An organic electroluminescence display, which uses such organic thin film transistors as a switching device, is configured such that a plurality of pixels is arranged on a substrate in a matrix form in which each pixel includes two organic thin film transistors, for example, a switching organic thin film transistor and a driving organic thin film transistor, a capacitor, and an organic light emitting device composed of an organic film interposed between upper and lower electrodes.
Generally, a flexible organic electroluminescence display uses a flexible substrate, and the flexible substrate includes a plastic substrate. Since the plastic substrate has very low thermal stability, it is required to manufacture an organic electroluminescence display through a low-temperature process.
Therefore, since organic thin film transistors, each of which uses an organic film as a semiconductor layer, can be used in a low-temperature process, they are attracting considerable attention as a switching device for a flexible organic electroluminescence display.
Korean Unexamined Patent Application Publication No. 2004-0028010 discloses a pentacene thin film transistor which can shorten a thin film deposition time and improve hole mobility. Further, Korean Unexamined Patent Application Publication No. 2004-0084427 discloses an organic thin film transistor which can improve the electric performance of transistors and a method of manufacturing the same. Furthermore, Japanese Unexamined Patent Application Publication No. 2003-92410 discloses an organic thin film transistor which can improve carrier mobility and ON/OFF current ratio because its channel region is composed of organic compounds having radicals.

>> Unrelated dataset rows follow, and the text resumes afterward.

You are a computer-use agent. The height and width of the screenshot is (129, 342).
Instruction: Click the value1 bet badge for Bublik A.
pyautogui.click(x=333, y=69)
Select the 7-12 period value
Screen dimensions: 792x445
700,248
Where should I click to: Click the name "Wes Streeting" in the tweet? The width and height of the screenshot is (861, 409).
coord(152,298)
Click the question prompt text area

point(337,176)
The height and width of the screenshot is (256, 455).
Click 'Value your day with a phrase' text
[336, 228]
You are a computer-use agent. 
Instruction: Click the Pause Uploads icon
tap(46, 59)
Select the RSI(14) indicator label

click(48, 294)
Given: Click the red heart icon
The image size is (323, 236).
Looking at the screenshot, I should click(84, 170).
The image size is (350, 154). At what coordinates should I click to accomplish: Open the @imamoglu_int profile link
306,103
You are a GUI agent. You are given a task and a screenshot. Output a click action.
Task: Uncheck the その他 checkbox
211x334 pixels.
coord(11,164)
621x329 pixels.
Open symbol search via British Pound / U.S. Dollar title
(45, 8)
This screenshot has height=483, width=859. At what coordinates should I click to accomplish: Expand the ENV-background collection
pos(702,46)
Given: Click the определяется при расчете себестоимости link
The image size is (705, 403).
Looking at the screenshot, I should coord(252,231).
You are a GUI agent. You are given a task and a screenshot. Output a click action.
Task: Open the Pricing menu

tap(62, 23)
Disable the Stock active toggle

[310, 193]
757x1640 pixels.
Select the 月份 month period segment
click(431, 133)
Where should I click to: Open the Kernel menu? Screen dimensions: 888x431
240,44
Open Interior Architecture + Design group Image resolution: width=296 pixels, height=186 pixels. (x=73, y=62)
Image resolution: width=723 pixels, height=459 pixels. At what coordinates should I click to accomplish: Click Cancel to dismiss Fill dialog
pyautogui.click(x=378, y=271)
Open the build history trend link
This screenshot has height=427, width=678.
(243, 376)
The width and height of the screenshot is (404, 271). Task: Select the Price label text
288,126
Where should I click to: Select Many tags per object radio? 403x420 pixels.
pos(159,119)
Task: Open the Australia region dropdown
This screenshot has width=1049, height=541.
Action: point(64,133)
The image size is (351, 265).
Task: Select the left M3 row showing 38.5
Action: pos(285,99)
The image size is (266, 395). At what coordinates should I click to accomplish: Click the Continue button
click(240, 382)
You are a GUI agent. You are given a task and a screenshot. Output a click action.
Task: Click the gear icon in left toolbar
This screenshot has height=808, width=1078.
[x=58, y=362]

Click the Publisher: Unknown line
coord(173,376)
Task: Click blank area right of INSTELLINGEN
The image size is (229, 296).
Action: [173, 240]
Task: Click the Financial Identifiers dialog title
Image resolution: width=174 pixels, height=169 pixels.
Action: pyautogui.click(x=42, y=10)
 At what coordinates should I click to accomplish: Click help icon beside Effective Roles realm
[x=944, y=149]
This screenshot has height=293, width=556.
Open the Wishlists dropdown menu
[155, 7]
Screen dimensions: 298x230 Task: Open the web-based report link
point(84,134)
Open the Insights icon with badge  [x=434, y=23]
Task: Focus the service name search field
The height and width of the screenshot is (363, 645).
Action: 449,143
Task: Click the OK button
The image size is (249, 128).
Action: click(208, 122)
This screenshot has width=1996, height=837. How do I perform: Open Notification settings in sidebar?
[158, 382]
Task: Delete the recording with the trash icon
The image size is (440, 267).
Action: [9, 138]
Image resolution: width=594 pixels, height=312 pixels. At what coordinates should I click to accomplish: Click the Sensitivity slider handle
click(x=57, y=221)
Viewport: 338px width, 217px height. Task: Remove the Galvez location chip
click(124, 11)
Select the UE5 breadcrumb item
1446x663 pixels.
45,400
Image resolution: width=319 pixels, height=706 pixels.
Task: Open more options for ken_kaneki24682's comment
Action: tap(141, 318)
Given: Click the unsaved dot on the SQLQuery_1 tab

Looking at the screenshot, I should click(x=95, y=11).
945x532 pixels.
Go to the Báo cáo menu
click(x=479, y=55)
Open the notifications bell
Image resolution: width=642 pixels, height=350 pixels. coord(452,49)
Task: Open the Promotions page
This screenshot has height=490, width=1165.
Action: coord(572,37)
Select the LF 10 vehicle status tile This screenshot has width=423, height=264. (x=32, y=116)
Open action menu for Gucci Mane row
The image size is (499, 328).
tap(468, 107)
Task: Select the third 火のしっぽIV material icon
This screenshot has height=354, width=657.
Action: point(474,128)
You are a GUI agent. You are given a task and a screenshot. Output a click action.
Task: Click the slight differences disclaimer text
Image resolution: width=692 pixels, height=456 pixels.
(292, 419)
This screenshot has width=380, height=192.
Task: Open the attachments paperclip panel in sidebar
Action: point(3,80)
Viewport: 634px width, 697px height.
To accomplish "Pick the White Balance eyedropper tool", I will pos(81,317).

However, since the above methods of manufacturing an organic thin film transistor are disadvantageous in that the manufacturing cost is high, methods of manufacturing an organic thin film transistor at low cost has been required. For this reason, ink-jet printing technologies have attracted considerable attention as direct patterning methods required to manufacture organic electronic devices, such as organic light emitting diodes (OLEDs), organic field-effect transistors (OFETs), organic solar cells (OSCs), radio-frequency identifications (RFIDs) and the like, at low cost.
International Patent Publication No. 1999-39373 (WO 1999/39373) discloses a method of forming patterns on a substrate using ink-jet printing, in which an organic material, such as an organic semiconductor, dissolved in a solvent, such as chloroform, is deposited on the substrate, and then the solvent is volatilized to leave the organic material on the substrate.
However, the organic semiconductor layer formed using ink-jet printing is problematic in that it has low performance compared to organic semiconductor layers formed using spin coating or deposition because it is formed on the surface thereof with nonuniform morphologies and has low crystallinity.
In order to solve the above problem, novel organic semiconductor materials, such as poly(alkylthiophene) precursors, oligothiophene precursors, pentacene precursors and the like, are being developed, and methods of improving printing factors, such as the kinds of solvents for organic semiconductors, the surface wettability of a substrate, the concentration of a solution and the like, are being researched (M. Plotner, T. Wegener, S. Richter, W. J. Fischer, Synthe. Met. 2004, 147, 299., S. K. Volkman, S. Moleda, B. Mattix, P. C. Chang, V. Subramanian, Mater. Res. Soc. Symp. Proc. 2003. 771, 391., P. C. Chang, S. E. Molesa, A. R. Murphy, J. M. J. Frechet, V. Subramanian, IEEE Trans. Electron Devices 2006, 53, 594).
However, there are also unsolvable problems in that it is difficult to form uniform morphologies due to the coffee stain effect occurring during a process of drying a solvent and in that crystallinity cannot be exhibited even though uniform morphologies are formed.
Therefore, methods of controlling a drying process in order to form a uniform organic semiconductor layer after the drying process are continuously required. In particular, in the case of low molecular organic semiconductors, methods of manufacturing an organic semiconductor layer having crystallinity after the drying process are also required continuously.